Waiting in Line. Life's a monotonous train ride. i find myself waiting...just like a passenger staring out at the passing meadows. No matter how picturesque, it still feels secondary. What's of priority is reaching the next station. And i find myself waiting. No matter how hard i try to enjoy and appreciate the moment, deep down i just know that i'm still waiting...and i blame myself for not being able to break away from the conventional. Is it wrong? I have no clue...
For those who keep reiterating their point, you can't possibly comprehend how hard it is. I'm sorry. Forgive me or not...thats all i can say to you but i can't change how i feel. I've tried/failed/tried again/failed again...henceforth i seem to have resorted to ignoring it. Ignorance is a temporary solution, i have yet to find a permanent one.

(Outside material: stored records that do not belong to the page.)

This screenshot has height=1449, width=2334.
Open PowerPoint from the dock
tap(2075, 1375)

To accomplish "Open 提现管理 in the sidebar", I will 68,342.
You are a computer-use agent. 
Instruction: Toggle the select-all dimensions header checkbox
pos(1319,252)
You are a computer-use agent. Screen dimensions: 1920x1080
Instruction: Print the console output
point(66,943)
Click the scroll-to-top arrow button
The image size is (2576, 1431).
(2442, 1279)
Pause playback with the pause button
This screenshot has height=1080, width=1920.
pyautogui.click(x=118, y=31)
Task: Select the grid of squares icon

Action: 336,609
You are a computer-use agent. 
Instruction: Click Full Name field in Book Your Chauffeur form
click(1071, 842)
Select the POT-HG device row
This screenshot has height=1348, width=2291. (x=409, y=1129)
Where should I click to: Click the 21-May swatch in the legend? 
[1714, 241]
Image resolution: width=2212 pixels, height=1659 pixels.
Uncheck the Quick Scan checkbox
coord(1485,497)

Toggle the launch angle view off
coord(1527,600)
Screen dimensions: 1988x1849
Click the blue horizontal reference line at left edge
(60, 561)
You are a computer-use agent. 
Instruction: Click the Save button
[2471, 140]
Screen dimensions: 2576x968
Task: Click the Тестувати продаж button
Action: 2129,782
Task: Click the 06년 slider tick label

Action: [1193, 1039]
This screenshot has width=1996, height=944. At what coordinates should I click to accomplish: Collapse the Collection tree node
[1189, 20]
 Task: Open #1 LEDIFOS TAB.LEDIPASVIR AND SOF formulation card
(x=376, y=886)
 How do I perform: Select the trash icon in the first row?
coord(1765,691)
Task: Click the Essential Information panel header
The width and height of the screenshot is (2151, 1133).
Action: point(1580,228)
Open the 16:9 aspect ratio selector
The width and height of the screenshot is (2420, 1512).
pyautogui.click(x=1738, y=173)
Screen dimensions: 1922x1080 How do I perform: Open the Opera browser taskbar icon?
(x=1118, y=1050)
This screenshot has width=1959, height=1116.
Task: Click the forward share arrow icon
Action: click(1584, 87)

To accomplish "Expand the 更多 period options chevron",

Alright i'll stop emo-ing for a bit.
The crowd at today's NDP was pretty bleah...i could probably shout louder than 100 of them combined. Too bad i wasn't allowed to talk.(let alone shout) Though security is boring work, i get to watch the parade standing next to the VIP seats(and that's right smack in the centre). woots!!
So i ain't gonna complain about doing weekend extra duty just this once. SPDS/MB performance was awesome, fireworks was fabulous and i get to see eunice olsen pretty close. Now beat that! Hah...
HAPPY NATIONAL DAY SINGAPORE!!Special Note to jeanna: though you may have went on to university and will be/have made new awesome friends but don't you ever forget me. Silly? Frankly, i'm quite worried. Serious.